Bagaimana Kaum Sosialis Menanganani Permasalahan Kekerasan Seksual

Angka kekerasan seksual di Indonesia naik tiap tahunnya. Catatan akhir tahun Komnas Perempuan tahun 2020 mengungkap 431.471 kasus kekerasan yang dilaporkan dan ditangani sepanjang 2019. naik 6% dari tahun sebelumnya (406.178 kasus). Selain itu Kementrian Perlindungan Perempuan dan Anak mencatat per 18 Agustus 2020 terdapat 4.833 kasus kekerasan seksual yang menempatkan anak-anak sebagai korbannya. Ini hanya merupakan kasus-kasus yang dilaporkan. Masih banyak kasus-kasus lainnya yang tidak berani dilaporkan oleh para korban akibat takut disalahkan dan dicap buruk.

Ini tidak bisa dianggap sekadar masalah pribadi atau perorangan yang tidak cukup bermoral dan memiliki hawa nafsu tinggi. Permasalahan kekerasan seksual merupakan dampak dari masyarakat berkelas termasuk kapitalisme yang dalam hal ini terus melanggengkan penindasan, penghisapan, dan ketimpangan relasi kuasa, serta kepemilikan pribadi yang akhirnya menempatkan posisi perempuan seolah sekadar barang saja. Alih-alih manusia seutuhnya dengan harkat martabat dan hak asasi manusia (HAM) yang harus dihormati. Dalam masyarakat kapitalis bagaimana corak produksi ekonominya yang menghisap kemudian mempengaruhi hubungan sosial, politik, agama, kebudayaan dan pendidikan yang dalam hal ini selalu melanggengkan seksisme, untuk mendomestifikasi dan menindas posisi dan potensi perempuan  demi kepentingan kapitalis. Media komersil menampilkan tayangan-tayangan yang kemudian mengobjektifikasi perempuan, berita-berita yang ditampilkan hanya berfokus menyalahkan korban dan mengintimidasi penampilan dan aktivitas korban, aparat penegak hukum yang tidak cakap soal kesetaraan gender dan hak-hak perempuan, sekolah-sekolah yang masih memberikan pendidikan seksis dan pengekangan terhadap pakaian dan ekspresi perempuan, serta tempat-tempat kerja yang berbahaya bagi pekerja perempuan dari intimidasi dan kekerasan seksual yang dilakukan oleh atasan dan bos-bos mereka dimana pekerja tak bisa berbuat banyak karena dihadapkan dengan minimnya perlindungan formal dan akan berisiko dipecat sepihak oleh perusahaan. Negara sebagai kepanjangan tangan dari kapitalis tidak memiliki kepentingan untuk mengatasi dan menyelesaikan ketimpangan itu, karena sekali lagi yang mereka utamakan adalah keuntungan segelintir penguasa diatas penindasan manusia lainnya.

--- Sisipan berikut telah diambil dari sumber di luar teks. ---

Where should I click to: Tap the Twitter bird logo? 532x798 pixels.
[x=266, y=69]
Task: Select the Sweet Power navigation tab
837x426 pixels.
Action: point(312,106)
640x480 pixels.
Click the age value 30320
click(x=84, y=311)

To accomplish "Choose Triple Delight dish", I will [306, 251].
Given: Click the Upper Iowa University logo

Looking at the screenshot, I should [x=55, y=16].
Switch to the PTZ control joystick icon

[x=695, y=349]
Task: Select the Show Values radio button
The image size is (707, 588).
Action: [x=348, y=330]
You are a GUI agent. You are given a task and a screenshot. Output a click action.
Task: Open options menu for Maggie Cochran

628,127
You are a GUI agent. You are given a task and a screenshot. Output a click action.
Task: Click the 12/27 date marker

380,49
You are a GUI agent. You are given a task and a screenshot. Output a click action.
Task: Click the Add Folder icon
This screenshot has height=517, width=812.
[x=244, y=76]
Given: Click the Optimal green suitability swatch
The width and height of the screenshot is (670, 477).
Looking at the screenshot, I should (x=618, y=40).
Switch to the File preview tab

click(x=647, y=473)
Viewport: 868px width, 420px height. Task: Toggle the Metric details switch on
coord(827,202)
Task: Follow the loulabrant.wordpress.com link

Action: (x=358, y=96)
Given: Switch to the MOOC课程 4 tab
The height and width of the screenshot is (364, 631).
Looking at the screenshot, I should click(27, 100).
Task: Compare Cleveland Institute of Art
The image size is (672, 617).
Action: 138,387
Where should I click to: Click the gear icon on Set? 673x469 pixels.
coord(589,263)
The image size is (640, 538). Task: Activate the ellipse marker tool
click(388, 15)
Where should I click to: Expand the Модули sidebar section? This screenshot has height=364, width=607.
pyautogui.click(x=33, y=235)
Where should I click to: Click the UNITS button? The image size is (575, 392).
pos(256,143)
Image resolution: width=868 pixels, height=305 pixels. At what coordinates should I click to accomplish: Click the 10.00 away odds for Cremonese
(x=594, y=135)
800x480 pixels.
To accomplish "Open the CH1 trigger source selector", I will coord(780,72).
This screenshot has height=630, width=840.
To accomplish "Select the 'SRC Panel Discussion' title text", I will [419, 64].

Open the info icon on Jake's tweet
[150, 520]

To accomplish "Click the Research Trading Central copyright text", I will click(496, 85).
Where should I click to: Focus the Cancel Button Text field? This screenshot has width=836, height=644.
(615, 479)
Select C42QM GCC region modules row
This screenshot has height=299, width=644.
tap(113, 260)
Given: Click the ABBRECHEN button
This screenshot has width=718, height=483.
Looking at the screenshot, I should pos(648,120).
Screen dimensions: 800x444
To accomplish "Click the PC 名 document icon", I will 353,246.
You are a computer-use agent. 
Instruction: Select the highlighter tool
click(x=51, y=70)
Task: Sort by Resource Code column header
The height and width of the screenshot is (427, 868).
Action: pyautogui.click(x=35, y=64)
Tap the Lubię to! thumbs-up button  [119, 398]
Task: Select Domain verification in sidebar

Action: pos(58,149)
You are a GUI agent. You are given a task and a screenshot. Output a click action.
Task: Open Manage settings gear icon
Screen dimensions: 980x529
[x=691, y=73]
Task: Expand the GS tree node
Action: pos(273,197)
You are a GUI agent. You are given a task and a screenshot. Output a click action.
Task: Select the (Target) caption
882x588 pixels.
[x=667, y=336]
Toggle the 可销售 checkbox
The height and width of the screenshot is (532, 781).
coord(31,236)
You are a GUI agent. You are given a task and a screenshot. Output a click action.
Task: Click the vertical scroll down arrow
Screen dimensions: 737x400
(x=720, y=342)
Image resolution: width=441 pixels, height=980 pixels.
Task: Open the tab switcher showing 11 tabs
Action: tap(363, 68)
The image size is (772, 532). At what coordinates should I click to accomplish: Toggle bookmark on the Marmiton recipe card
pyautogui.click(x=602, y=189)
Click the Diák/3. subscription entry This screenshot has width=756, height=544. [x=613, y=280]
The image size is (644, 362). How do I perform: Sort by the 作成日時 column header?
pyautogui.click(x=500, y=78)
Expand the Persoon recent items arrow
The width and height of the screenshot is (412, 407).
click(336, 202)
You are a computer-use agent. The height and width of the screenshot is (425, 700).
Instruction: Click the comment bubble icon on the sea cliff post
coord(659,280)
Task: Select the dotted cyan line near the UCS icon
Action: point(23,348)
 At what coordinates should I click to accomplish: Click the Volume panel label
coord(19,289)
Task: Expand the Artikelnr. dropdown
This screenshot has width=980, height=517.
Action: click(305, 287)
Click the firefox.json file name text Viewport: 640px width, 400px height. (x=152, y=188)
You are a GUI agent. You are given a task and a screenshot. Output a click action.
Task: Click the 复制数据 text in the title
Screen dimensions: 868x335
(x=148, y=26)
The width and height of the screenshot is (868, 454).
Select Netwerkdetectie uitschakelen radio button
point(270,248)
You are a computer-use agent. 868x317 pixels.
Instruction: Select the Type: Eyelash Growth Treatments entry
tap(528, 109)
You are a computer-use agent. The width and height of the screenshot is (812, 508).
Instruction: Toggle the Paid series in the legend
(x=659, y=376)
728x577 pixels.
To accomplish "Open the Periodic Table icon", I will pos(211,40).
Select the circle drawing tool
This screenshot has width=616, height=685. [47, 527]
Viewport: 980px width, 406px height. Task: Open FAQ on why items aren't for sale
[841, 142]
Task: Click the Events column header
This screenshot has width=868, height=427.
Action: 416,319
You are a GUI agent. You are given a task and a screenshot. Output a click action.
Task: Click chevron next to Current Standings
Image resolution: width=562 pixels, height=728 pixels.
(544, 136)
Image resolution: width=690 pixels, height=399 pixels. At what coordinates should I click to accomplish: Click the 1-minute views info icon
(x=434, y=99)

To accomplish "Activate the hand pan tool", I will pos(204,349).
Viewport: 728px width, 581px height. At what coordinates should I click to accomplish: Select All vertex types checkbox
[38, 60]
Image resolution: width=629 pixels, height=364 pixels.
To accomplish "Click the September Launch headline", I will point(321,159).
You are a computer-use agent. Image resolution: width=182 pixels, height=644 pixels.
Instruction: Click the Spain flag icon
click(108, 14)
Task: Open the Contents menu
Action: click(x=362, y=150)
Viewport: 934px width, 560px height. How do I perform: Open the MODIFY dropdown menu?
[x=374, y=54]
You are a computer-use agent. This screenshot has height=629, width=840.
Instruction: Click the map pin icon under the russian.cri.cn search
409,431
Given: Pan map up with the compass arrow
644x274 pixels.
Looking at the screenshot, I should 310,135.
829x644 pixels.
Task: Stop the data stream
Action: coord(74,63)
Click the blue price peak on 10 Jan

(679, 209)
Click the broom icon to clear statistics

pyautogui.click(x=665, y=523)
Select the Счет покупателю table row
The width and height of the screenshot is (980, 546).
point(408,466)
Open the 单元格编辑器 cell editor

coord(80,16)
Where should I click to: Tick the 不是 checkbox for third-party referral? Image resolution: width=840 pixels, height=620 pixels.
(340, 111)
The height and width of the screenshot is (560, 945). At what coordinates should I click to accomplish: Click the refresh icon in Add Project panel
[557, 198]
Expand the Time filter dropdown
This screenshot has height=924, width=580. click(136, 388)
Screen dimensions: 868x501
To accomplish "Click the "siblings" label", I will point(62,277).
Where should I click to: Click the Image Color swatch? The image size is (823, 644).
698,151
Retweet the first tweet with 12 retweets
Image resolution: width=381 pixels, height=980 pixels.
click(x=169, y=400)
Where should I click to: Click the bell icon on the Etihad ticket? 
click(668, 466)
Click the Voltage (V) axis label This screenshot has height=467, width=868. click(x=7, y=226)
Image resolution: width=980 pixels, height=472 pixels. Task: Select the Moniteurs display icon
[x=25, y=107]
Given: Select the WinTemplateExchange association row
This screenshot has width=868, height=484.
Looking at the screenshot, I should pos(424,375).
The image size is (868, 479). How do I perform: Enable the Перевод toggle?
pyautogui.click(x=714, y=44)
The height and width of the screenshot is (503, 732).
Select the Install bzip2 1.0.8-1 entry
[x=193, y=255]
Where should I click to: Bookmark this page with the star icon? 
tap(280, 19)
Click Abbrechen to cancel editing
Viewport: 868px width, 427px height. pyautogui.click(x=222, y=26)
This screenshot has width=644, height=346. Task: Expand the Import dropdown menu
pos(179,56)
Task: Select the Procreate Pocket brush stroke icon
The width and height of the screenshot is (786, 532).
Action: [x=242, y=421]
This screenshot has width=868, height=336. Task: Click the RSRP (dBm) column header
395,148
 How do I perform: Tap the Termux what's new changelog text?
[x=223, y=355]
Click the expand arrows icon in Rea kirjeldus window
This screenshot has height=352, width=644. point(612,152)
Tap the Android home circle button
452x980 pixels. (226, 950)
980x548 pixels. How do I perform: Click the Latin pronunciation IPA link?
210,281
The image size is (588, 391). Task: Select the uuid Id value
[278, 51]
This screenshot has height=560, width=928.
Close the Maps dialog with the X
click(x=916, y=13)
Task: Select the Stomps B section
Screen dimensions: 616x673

Kekerasan seksual khususnya pemerkosaan tidak melulu dilatar belakangi oleh nafsu seksual, namun merupakan kejahatan yang bermotif untuk mendominasi para korbanya, masyarakat berkelas termasuk kapitalisme disusun berdasarkan hierarki kekuasaan yang dipertahankan dan dijalankan dengan kekerasan dalam berbagai bentuk termasuk berupa kekerasan verbal, fisik,  sampai pada kekerasan seksual yang dilakukan di berbagai tempat. Misalkan atasan yang melecehkan bawahannya karena memiliki relasi kuasa, oknum guru pada muridnya, orang tua pada anaknya, bahkan oleh konglomerat pada pekerja seks yang dibayarnya. Selain bertujuan untuk mendominasi korbannya kekerasan seksual kerap kali dilakukan untuk meneror dan menyebarkan ketakutan, serta melampiaskan keterasingannya  pada korbanya. Banyak kasus kekerasan seksual yang dilakukan oleh seorang laki-laki dengan mengancam akan melecehkan perempuan yang menolak cintanya atau menyebarkan foto pasangan mereka ketika putus, atau biasa terjadi kepada orang-orang yang frustasi akibat dieksploitasi dan diintimidasi oleh bosnya di tempat kerja. Keterasingan yang mereka alami ketika kesulitan dalam mencari kerja dan kesusahan ekonomi akibat sistem ekonomi yang bobrok yang menimbulkan kekesalan dan keterpurukan mereka akhirnya dilampiaskan pada seseorang yang mereka anggap lebih lemah dan tak berdaya, dalam hal ini yang paling rentan adalah kaum perempuan, anak-anak, difabel dan LGBT.

Merajalelanya kesadaran terbelakang, menindas, beracun, atau dengan kata lain reaksioner, termasuk merajalelanya budaya perkosaan sekaligus maskulinitas beracun yang mengajarkan kekerasan seolah kodrat laki-laki, terkait erat dengan diberangusnya banyak wacana dan teori yang membangun kesadaran kelas mengenai sumber keterasingan serta bagaimana melawannya. Perhatikan Malapetaka 1965 bukan hanya berisi pembantaian terhadap kaum kiri namun juga anti-komunisme yang meliputi bukan hanya pemberangusan dan kriminalisasi pengetahuan namun juga penghancuran terhadap teori-praktik kesetaraan serta pembebasan perempuan, termasuk teori-praktik perjuangan melawan kekerasan seksual. Sebagai suatu kontra-revolusi, karenanya Malapetaka 1965 juga berisi kekerasan seksual besar-besaran.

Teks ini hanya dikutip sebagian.